A companionable silence.
An awkward pause.
The sound of silence.

Silence –
It can be deafening
It can be rich
Or a source of strength
Or a drain of energy
Some crave it
Others run from it

I love a good block of silence in my days. When Mondays come around, I’m delighted to be in my sunny study, writing or answering emails, or pondering. The quiet gives me time to process all that’s going on in my heart and in my head, for my thoughts seem to swirl around and around. I need time alone to catch some of those thoughts and process them. To get them down on paper and to make sense of them before God. To seek his inspiration, help, comfort, and love.

Over the summer, I worked on my dissertation for my master’s in Christian spirituality. I had three weeks in our home basically on my own – first the kids were at camps and my husband was on retreat, and then my husband took them on holiday. During the weekends we’d reconvene, all together in the vicarage, with the noise and hum of daily life once again appearing. And then they’d leave, and I’d be alone.

Me in my sunny, silent study. A happy place – usually.

The first week I relished the silence, thrilled to be able to work uninterrupted as I slogged forth in laying down a first draft.

The second week I made sure I left the house a few times, set up a few video chats with friends, and was glad that my husband was home for a few of the days.

The third week I cried, feeling sorry for myself as I knew I had not only the excruciating work of rewriting my draft, but had to live in what now felt like crushing silence.

I made it through the summer alone. I know now that although in my daily life I yearn for slices of silence, I too need times with others.

How about you? What does silence mean to you?

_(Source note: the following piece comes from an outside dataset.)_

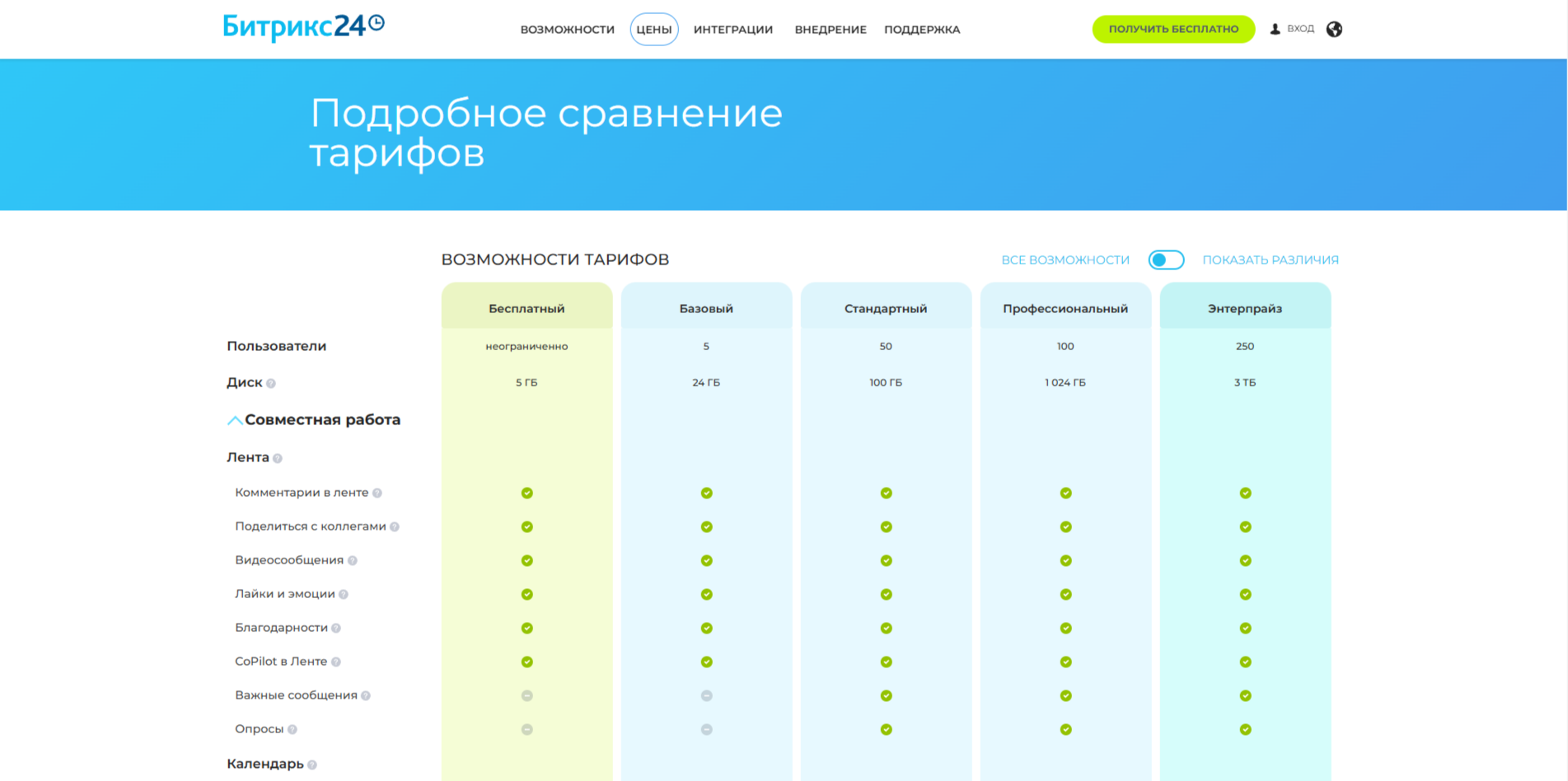Viewport: 1568px width, 781px height.
Task: Toggle the show differences switch
Action: [x=1166, y=260]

This post is part of the weekly Five Minute Friday link-up. You can find today’s prompt here.

6 Responses

  1. Hi Amy! Thanks for sharing these thoughts on silence. I find the same thing- I’m happy for the first bit of silence, but the longer it goes on the more difficult it is to cope with the loss of that bustling life that family can bring. I’m so thankful that God gives us people to surround ourselves with and cut through that kind of deafening silence that draws us to relationship with Him and others.

    1. Silence – a combat indicator. I’ll have to read your post!

      Ah, yes, my MA – I’ll need to blog about it. So many riches to mine. I wrote my dissertation on Calvin and his view of being ‘partakers of the divine nature’. I wanted to see some mystical strains in him, but concluded I couldn’t – but he holds strongly to the Bible in his view of participating with God. Off to read your #1 post!

  2. Hi Amy – wow, your post is fascinating in so many ways. It really gives a glimpse into your life and studies; the master’s degree sounds very interesting. I agree too about needing silence balanced with time with other people. I guess we are wired that way by God, but at certain seasons of life we seem to have too much of one or the other. It can be hard to find the perfect rhythm.

    Really glad to connect with you here at FMF; thanks for visiting my blog too.

  3. I love this, Amy. Yes, I long for silence but I’m sure the reality of three weeks alone (which sounds blissful at this stage) would feel different in reality. Learning to find those moments of intentionality.